This is an R Markdown Notebook. When you execute code within the notebook, the results appear beneath the code.
Try executing this chunk by clicking the Run button within the chunk or by placing your cursor inside it and pressing Ctrl+Shift+Enter.
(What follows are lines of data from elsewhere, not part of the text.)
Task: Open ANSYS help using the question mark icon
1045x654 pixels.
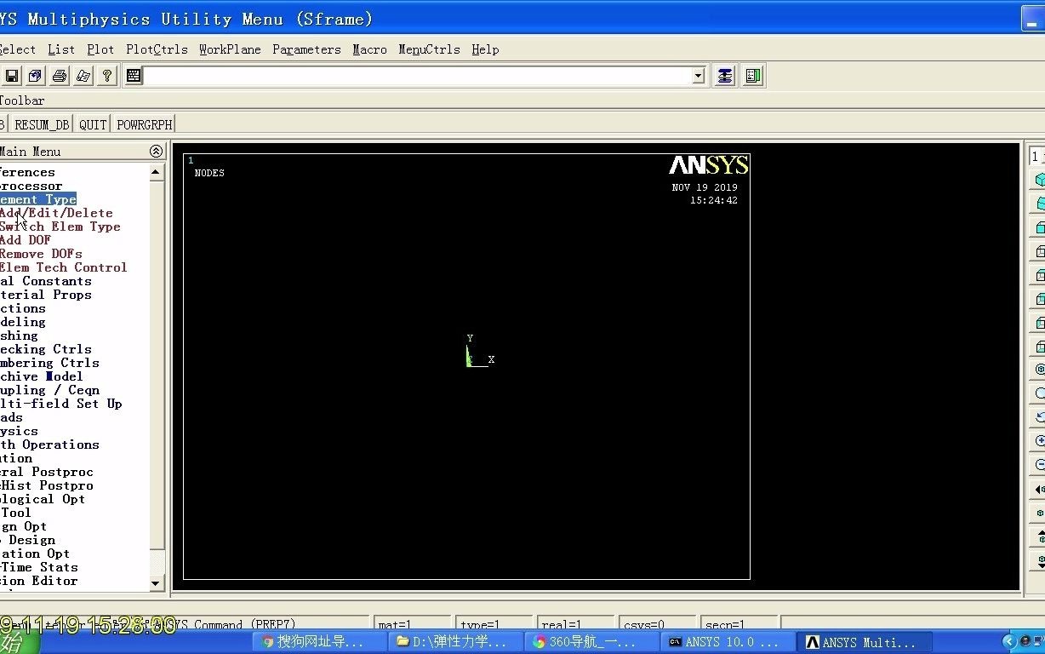Action: tap(106, 76)
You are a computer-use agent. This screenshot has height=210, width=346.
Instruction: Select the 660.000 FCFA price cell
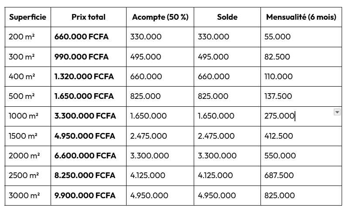[89, 37]
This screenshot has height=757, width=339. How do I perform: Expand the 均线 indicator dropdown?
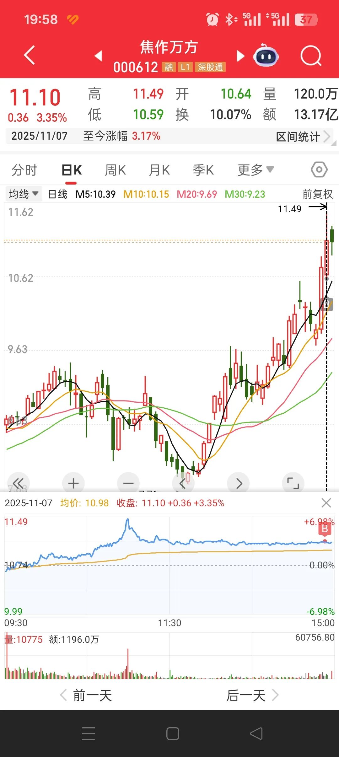(24, 194)
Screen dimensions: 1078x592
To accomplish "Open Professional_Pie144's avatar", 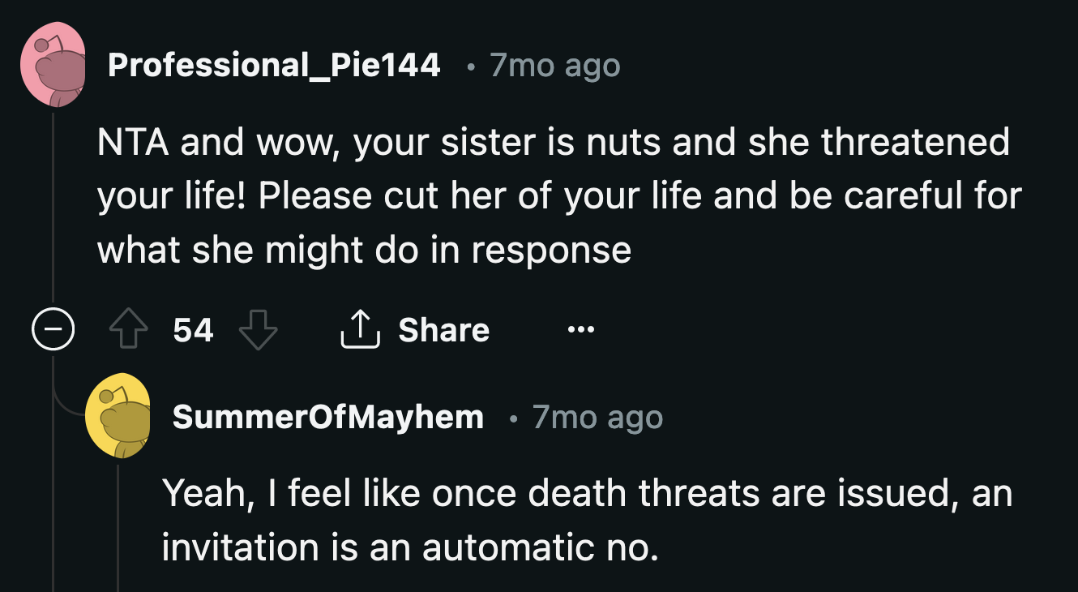I will [53, 65].
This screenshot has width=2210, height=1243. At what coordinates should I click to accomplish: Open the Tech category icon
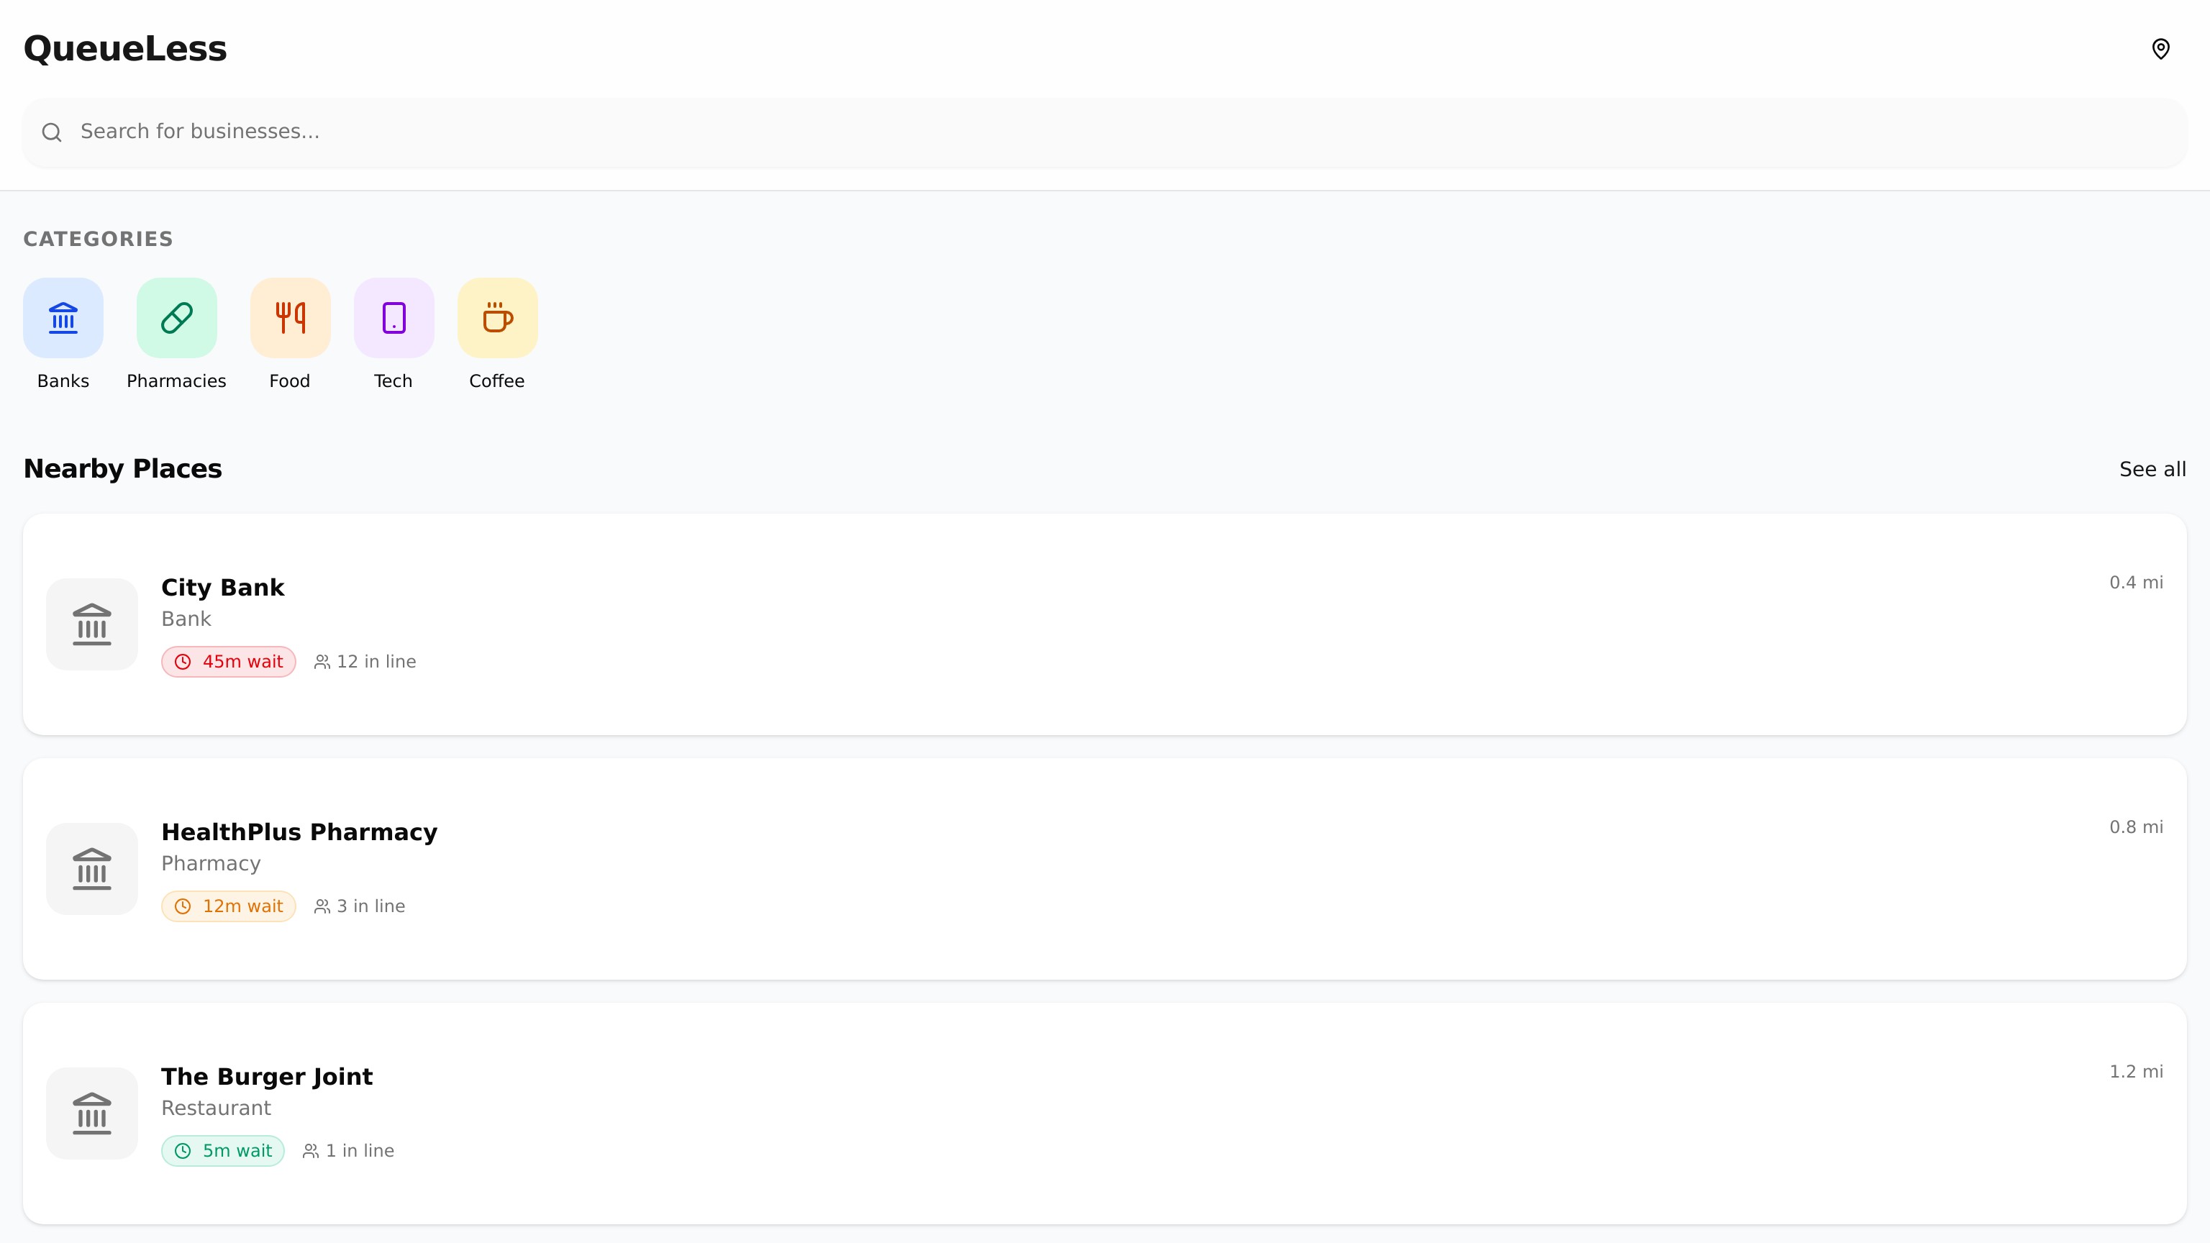(x=394, y=317)
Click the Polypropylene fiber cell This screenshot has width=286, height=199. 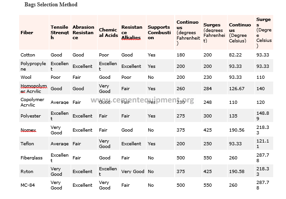tap(33, 66)
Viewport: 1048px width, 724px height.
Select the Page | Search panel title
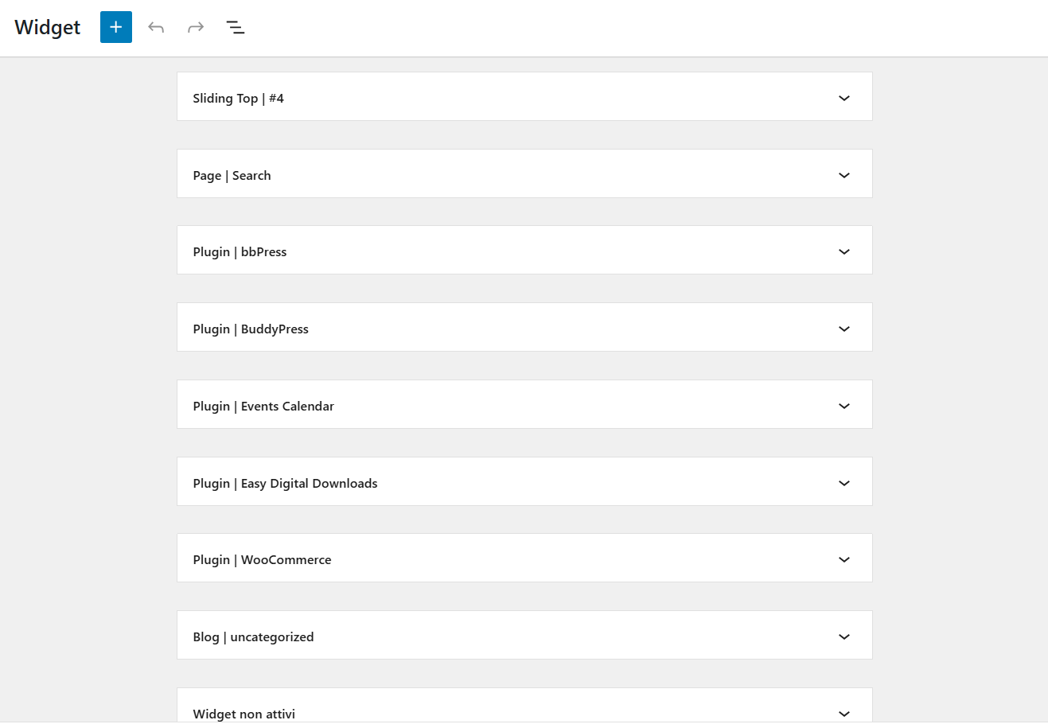pyautogui.click(x=232, y=176)
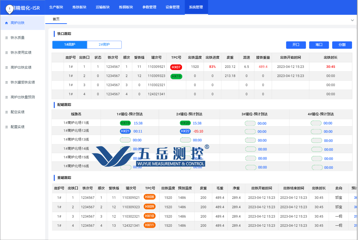Keep 1#高炉 selected in the furnace switcher
The height and width of the screenshot is (240, 358).
tap(69, 45)
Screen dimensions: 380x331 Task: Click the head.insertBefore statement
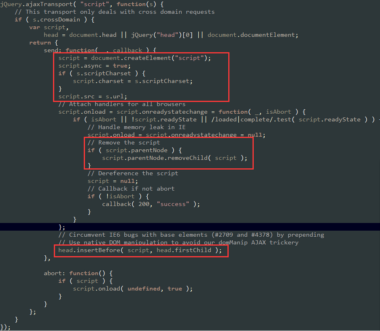(140, 250)
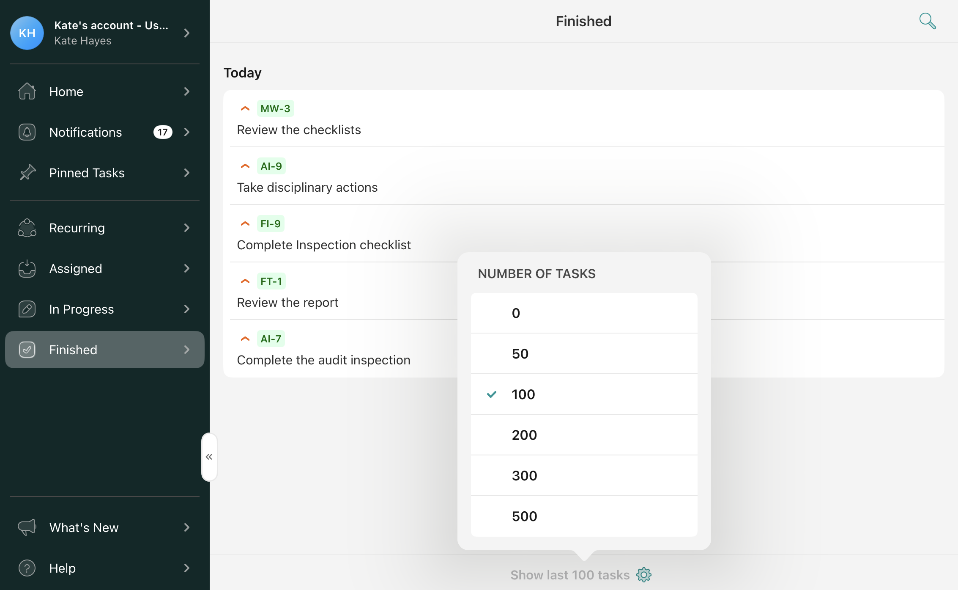Expand the Help section chevron
958x590 pixels.
point(187,568)
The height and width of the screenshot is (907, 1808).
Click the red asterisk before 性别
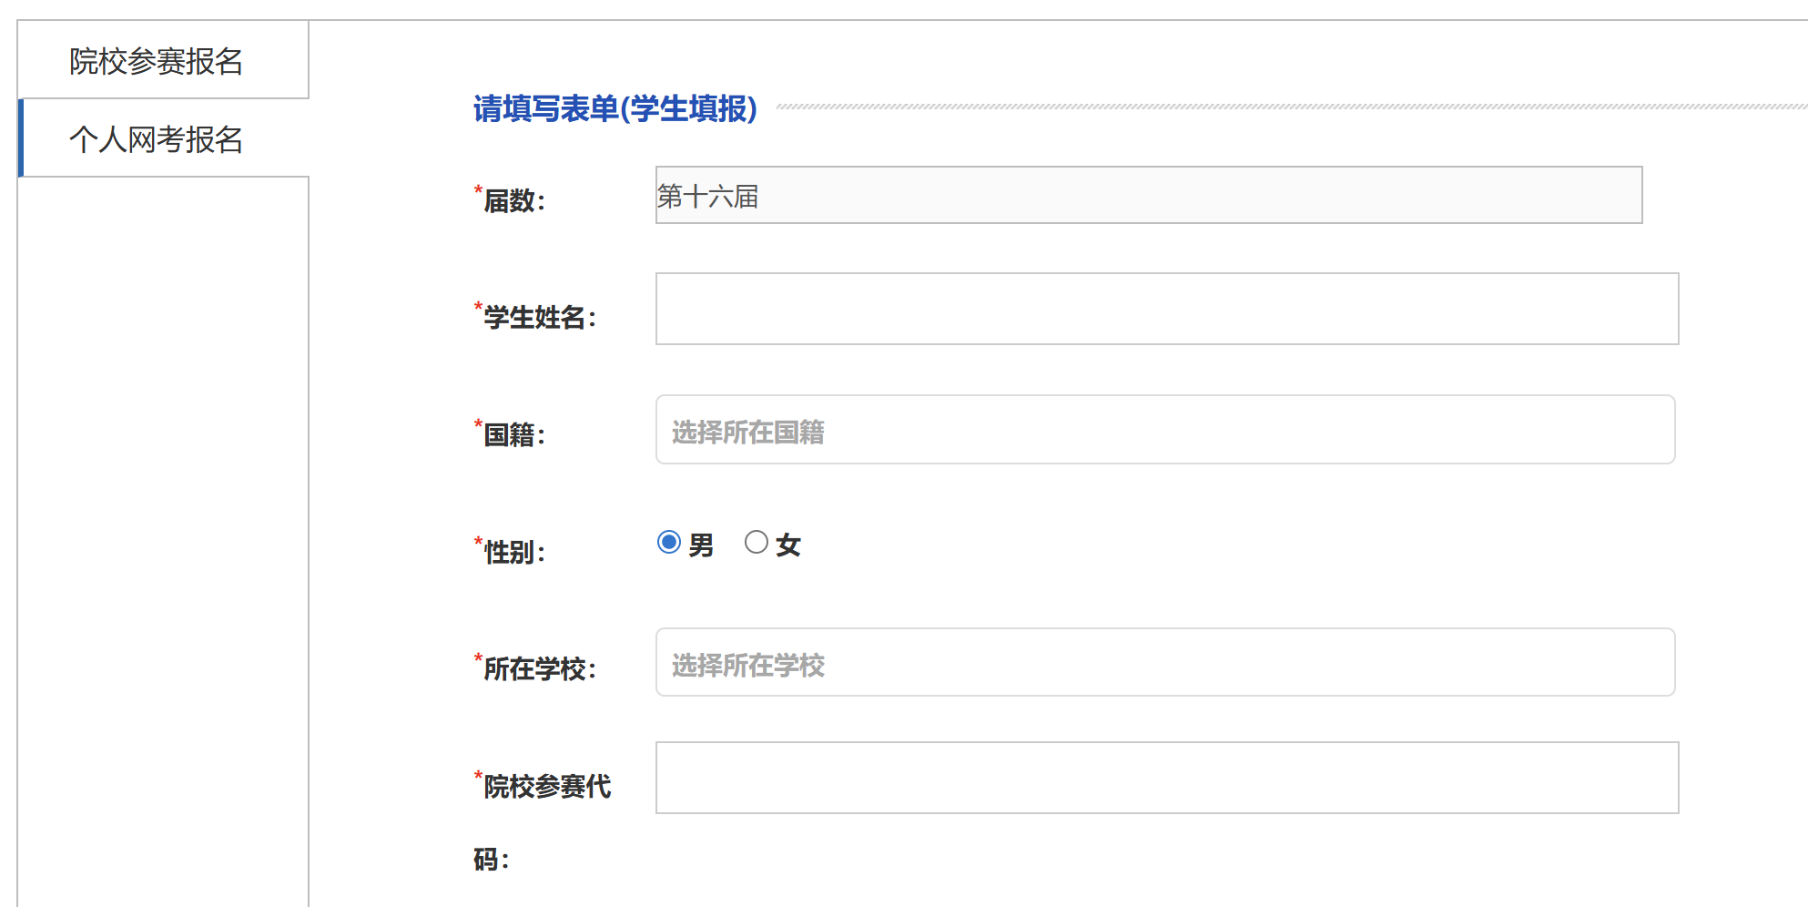click(478, 543)
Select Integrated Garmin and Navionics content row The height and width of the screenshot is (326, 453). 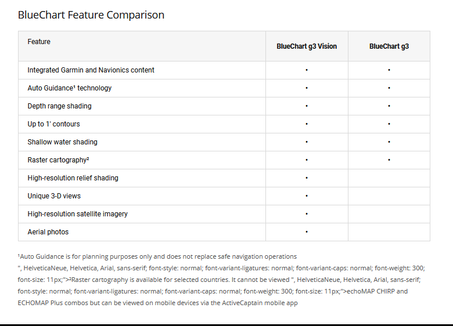91,70
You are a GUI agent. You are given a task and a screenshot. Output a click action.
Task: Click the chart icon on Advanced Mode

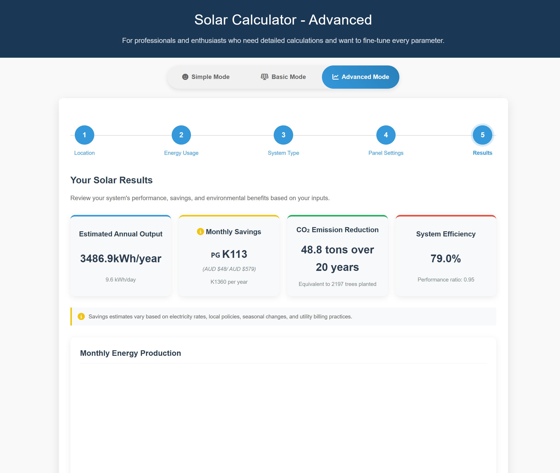tap(335, 77)
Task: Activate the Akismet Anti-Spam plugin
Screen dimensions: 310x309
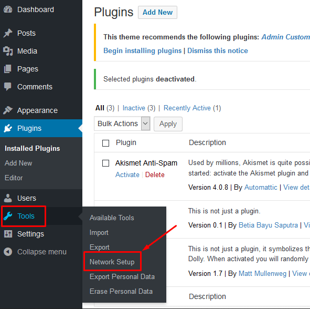Action: [x=127, y=174]
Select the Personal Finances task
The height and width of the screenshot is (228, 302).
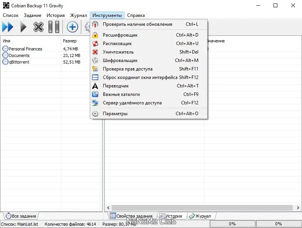click(25, 49)
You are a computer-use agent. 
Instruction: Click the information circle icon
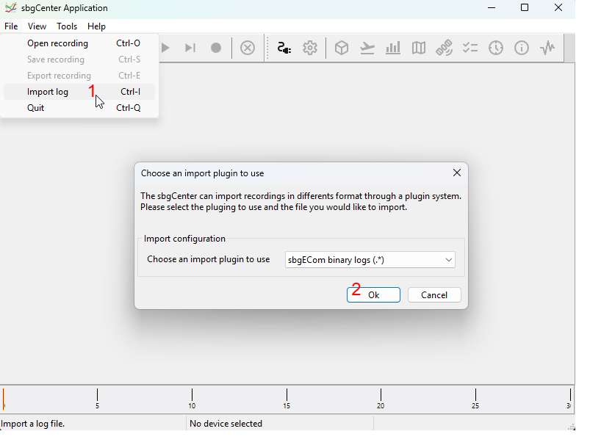tap(522, 48)
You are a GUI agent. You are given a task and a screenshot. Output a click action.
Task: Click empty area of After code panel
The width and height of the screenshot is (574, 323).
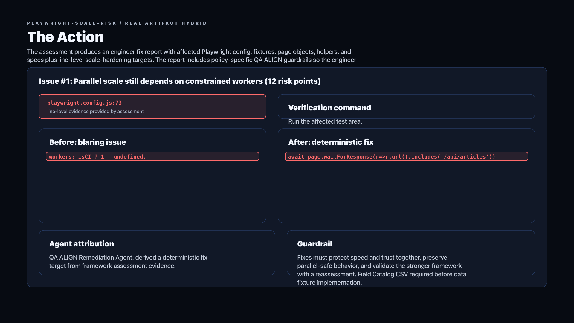[x=407, y=191]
Importing Data and Packages. Merging datasets
library(dplyr)
## Warning: package 'dplyr' was built under R version 4.2.3
##
## Attaching package: 'dplyr'
## The following objects are masked from 'package:stats':
##
## filter, lag
## The following objects are masked from 'package:base':
##
## intersect, setdiff, setequal, union
library(ggplot2)
## Warning: package 'ggplot2' was built under R version 4.2.3
library(car)
## Loading required package: carData
## Warning: package 'carData' was built under R version 4.2.3
##
## Attaching package: 'car'
## The following object is masked from 'package:dplyr':
##
## recode
SASTD <- read.csv("AML - SA_STD.csv")
SAADV <- read.csv("AML - SA_ADV.csv")
SABAT <- read.csv("AML - SA_BAT.csv")
MWSTD <- read.csv("AML - MW_STD.csv")
MWADV <- read.csv("AML - MW_ADV.csv")
MWBAT <- read.csv("AML - MW_BAT.csv")
MLB <- read.csv("AML - MLB.csv")
SA1 <- inner_join(SASTD, SAADV, by = "Name")
SA <- inner_join(SA1, SABAT, by = "Name")
MW1 <- inner_join(MWSTD, MWADV, by = "Name")
## Warning in inner_join(MWSTD, MWADV, by = "Name"): Detected an unexpected many-to-many relationship between `x` and `y`.
## ℹ Row 25 of `x` matches multiple rows in `y`.
## ℹ Row 16 of `y` matches multiple rows in `x`.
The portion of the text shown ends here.